**Exercise brief**
From the top of the records below down to the line containing "Task: Select the BUST column header", reproduce every line exactly.
***** Records for the task
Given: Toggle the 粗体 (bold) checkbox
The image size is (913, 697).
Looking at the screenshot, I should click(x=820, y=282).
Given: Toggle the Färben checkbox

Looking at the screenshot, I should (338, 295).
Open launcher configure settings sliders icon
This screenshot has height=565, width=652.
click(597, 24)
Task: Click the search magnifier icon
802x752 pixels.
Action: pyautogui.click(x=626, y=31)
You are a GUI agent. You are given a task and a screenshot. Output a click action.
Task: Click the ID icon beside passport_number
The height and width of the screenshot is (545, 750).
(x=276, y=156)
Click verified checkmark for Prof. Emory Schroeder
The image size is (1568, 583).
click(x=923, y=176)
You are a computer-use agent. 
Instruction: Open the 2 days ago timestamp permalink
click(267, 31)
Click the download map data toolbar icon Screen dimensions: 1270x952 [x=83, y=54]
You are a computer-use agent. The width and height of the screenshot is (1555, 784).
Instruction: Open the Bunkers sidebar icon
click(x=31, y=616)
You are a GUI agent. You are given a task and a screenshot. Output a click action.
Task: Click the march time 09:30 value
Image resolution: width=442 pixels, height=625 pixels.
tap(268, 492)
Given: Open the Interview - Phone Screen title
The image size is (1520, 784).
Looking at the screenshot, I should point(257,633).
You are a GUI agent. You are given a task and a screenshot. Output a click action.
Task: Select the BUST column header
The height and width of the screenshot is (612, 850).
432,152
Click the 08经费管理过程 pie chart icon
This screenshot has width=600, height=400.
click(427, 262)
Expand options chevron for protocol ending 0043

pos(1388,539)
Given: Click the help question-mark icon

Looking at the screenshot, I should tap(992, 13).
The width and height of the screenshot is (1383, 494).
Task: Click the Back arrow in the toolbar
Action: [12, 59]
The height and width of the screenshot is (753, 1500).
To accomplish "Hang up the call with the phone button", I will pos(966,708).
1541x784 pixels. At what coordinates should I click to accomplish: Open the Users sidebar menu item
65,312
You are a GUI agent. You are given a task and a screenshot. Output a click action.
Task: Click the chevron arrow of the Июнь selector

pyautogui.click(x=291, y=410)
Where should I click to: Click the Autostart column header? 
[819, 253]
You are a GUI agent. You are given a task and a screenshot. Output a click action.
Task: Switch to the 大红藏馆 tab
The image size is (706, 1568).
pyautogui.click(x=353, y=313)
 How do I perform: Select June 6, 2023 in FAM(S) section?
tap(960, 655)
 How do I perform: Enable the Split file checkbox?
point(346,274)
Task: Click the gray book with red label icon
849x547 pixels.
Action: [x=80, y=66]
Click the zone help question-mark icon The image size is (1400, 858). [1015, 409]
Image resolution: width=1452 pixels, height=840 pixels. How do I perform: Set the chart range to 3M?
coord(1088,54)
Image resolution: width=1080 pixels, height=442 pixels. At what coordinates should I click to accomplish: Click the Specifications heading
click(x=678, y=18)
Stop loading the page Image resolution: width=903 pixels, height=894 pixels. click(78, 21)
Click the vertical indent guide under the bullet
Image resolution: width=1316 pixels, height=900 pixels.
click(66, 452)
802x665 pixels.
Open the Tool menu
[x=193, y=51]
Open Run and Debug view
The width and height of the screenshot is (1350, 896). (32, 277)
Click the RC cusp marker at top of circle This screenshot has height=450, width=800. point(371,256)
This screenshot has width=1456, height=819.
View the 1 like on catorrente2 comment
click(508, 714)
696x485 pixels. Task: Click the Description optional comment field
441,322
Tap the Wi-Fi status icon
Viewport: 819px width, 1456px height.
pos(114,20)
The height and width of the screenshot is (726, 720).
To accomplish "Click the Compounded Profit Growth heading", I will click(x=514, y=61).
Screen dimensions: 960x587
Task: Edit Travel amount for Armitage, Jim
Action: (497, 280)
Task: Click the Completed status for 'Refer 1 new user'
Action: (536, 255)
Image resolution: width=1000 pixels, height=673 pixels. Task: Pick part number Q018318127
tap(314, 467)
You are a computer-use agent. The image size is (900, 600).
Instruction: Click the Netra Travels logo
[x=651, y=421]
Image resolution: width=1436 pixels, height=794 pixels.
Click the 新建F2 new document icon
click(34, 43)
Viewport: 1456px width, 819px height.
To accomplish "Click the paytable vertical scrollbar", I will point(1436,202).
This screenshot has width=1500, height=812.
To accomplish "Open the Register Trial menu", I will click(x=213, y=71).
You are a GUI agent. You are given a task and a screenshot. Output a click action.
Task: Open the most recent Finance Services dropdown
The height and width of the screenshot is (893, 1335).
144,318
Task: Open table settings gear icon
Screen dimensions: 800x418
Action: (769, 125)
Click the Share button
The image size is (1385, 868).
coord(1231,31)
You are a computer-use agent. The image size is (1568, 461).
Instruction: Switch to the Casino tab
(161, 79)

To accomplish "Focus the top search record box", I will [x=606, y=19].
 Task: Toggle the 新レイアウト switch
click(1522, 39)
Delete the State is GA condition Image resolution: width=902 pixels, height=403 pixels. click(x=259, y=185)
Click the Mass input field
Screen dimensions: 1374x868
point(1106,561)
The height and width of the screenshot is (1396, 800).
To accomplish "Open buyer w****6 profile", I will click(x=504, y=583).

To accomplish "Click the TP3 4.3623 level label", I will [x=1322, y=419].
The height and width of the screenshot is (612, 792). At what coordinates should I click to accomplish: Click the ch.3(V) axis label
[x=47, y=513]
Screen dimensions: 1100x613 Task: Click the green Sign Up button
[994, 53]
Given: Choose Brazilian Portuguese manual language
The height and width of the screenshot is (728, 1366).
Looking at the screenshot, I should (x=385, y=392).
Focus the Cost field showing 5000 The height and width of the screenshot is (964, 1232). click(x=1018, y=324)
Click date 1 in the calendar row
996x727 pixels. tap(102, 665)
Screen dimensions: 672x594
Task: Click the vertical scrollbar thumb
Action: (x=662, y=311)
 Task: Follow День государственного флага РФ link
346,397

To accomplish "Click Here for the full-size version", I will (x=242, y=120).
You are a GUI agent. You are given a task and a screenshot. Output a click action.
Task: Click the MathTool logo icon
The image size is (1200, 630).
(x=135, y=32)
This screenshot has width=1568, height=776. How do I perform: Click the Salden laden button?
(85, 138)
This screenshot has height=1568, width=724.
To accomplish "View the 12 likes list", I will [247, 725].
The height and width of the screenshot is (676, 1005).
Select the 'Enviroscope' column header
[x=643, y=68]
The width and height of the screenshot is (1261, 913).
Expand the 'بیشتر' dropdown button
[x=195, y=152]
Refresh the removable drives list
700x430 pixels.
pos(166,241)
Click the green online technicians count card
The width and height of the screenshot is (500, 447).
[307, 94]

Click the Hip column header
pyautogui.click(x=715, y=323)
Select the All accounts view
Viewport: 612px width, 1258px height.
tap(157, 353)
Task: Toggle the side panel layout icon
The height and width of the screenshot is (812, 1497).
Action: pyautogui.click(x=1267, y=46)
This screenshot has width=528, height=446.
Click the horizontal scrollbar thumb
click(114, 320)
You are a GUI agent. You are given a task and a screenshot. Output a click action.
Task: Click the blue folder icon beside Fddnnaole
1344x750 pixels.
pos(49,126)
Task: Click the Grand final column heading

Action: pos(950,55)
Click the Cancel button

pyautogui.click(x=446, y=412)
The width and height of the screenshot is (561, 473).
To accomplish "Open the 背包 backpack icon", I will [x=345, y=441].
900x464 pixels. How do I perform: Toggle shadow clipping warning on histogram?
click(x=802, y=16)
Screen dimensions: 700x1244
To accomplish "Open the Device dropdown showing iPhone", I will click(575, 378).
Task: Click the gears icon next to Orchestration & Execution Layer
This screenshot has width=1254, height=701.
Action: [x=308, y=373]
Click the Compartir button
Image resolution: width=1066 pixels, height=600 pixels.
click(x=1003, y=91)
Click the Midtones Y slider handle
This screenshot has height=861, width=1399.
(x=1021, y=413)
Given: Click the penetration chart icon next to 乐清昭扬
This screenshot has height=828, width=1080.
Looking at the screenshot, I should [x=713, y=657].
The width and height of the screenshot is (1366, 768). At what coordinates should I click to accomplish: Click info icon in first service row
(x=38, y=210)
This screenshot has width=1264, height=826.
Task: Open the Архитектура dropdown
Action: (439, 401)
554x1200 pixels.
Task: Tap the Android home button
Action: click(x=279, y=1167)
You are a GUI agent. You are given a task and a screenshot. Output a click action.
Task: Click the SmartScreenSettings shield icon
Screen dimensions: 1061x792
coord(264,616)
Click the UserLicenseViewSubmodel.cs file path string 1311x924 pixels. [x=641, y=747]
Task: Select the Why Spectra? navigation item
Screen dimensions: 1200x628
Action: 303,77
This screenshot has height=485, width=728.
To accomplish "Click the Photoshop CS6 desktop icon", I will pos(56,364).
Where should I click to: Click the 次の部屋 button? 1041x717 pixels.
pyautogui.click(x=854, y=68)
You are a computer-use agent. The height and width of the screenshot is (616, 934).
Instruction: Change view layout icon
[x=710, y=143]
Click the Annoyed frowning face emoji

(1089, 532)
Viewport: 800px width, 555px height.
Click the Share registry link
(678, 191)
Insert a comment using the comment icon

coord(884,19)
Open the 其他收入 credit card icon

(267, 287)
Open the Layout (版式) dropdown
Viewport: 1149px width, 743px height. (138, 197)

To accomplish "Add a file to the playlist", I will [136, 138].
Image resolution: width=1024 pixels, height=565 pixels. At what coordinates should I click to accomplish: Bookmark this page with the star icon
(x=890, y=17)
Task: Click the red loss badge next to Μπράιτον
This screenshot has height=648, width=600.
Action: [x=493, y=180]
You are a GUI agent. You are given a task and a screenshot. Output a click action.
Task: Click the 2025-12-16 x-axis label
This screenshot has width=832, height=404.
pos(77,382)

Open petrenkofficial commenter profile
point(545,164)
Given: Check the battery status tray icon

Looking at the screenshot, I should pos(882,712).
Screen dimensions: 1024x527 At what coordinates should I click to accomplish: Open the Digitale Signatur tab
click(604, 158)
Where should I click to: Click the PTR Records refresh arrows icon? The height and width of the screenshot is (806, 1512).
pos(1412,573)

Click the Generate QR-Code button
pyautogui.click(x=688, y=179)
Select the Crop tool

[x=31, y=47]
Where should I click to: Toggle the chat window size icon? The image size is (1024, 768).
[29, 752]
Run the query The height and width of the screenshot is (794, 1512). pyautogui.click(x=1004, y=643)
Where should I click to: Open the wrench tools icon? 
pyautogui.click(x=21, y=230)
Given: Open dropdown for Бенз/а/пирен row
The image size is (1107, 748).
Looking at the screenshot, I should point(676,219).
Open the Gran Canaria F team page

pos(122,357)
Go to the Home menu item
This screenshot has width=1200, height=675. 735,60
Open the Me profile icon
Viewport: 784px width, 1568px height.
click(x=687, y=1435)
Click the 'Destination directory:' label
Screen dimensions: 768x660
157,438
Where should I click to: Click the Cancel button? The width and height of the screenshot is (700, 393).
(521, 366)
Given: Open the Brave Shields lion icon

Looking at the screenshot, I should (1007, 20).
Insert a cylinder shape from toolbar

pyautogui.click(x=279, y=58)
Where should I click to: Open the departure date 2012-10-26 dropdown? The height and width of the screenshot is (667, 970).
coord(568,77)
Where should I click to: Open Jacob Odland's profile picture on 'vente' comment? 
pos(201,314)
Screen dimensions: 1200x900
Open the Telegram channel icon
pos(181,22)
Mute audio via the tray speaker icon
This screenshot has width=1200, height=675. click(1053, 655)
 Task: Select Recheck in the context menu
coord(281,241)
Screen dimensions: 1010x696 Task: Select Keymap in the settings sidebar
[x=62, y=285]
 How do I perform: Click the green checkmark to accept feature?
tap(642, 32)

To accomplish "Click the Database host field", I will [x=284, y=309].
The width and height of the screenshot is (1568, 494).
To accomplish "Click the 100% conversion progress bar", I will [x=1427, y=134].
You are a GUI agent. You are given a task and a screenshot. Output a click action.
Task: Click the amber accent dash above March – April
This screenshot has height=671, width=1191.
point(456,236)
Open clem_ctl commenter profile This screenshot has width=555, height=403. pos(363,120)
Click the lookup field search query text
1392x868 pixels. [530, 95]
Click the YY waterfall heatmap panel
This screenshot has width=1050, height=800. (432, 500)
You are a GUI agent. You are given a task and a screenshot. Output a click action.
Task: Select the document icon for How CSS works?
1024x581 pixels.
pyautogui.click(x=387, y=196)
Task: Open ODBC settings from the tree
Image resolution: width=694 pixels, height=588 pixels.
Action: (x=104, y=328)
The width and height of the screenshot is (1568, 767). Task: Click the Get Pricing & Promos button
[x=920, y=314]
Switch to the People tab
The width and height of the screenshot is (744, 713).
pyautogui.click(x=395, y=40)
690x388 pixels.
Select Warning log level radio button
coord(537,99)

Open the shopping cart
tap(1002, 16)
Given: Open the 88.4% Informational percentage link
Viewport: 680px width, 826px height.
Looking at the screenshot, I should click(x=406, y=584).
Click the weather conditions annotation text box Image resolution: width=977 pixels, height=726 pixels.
**********
**Solution for this problem**
Given: Toggle the 粗体 (bold) checkbox
The image size is (913, 697).
Looking at the screenshot, I should click(x=820, y=282).
Given: Toggle the Färben checkbox

Looking at the screenshot, I should (338, 295).
Open launcher configure settings sliders icon
This screenshot has height=565, width=652.
click(597, 24)
Task: Click the search magnifier icon
802x752 pixels.
Action: pyautogui.click(x=626, y=31)
You are a GUI agent. You are given a task and a screenshot. Output a click action.
Task: Click the ID icon beside passport_number
The height and width of the screenshot is (545, 750).
(x=276, y=156)
Click verified checkmark for Prof. Emory Schroeder
The image size is (1568, 583).
click(x=923, y=176)
You are a computer-use agent. 
Instruction: Open the 2 days ago timestamp permalink
click(267, 31)
Click the download map data toolbar icon Screen dimensions: 1270x952 [x=83, y=54]
You are a computer-use agent. The width and height of the screenshot is (1555, 784).
Instruction: Open the Bunkers sidebar icon
click(x=31, y=616)
You are a GUI agent. You are given a task and a screenshot. Output a click action.
Task: Click the march time 09:30 value
Image resolution: width=442 pixels, height=625 pixels.
tap(268, 492)
Given: Open the Interview - Phone Screen title
The image size is (1520, 784).
Looking at the screenshot, I should point(257,633).
You are a GUI agent. You are given a task and a screenshot. Output a click action.
Task: Select the BUST column header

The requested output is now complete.